**AIM**
Can you reproduce, word for word, the post below on swapping the first two dimensions in QKV attention?

What is the principle of exchanging the first two dimensions when calculating QKV attention?

Question

What is the principle of exchanging the first two dimensions when calculating QKV attention?

WithMeteor opened this issue 2 years ago · 1 comments

When reading the source code of NodeFormer, I found that when calculating QKV attention, the first and second dimensions of query/key/value were exchanged, such as lines 169-171 of nodeformer.py. After calculating attention, the first two dimensions were exchanged again when performing normalization.
At first, I thought this work was unnecessary until I commented out the code and discovered a program memory overflow. Therefore, I am very curious about the principle of this step.
Does placing the node_number in the second dimension affect the complexity of matrix multiplication when calculating the dot product of key and value? Therefore, the node_number was placed in the first dimension in advance.

**DATASET SECTION**

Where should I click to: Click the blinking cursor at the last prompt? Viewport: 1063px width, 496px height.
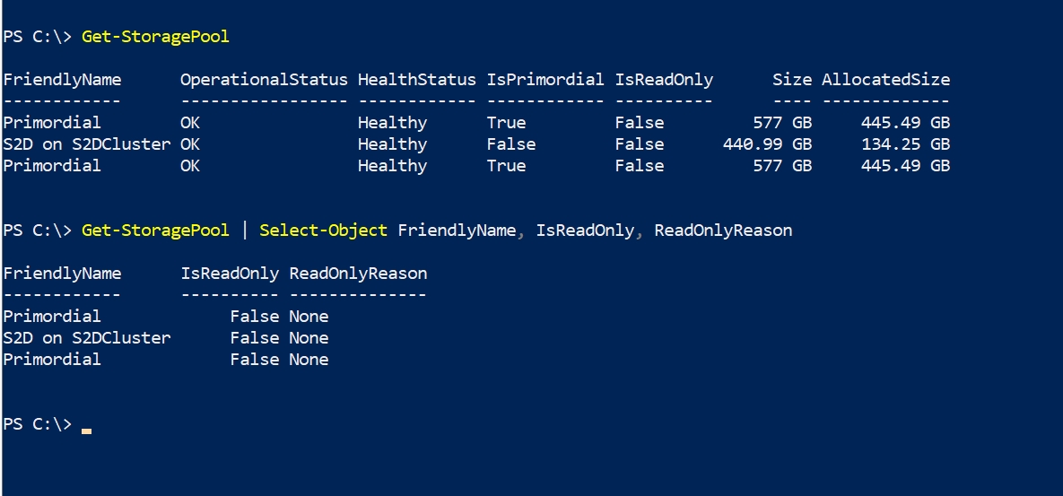[86, 431]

**RESPONSE FOR THIS EXERCISE**
What is the principle of exchanging the first two dimensions when calculating QKV attention?

Question

What is the principle of exchanging the first two dimensions when calculating QKV attention?

WithMeteor opened this issue 2 years ago · 1 comments

When reading the source code of NodeFormer, I found that when calculating QKV attention, the first and second dimensions of query/key/value were exchanged, such as lines 169-171 of nodeformer.py. After calculating attention, the first two dimensions were exchanged again when performing normalization.
At first, I thought this work was unnecessary until I commented out the code and discovered a program memory overflow. Therefore, I am very curious about the principle of this step.
Does placing the node_number in the second dimension affect the complexity of matrix multiplication when calculating the dot product of key and value? Therefore, the node_number was placed in the first dimension in advance.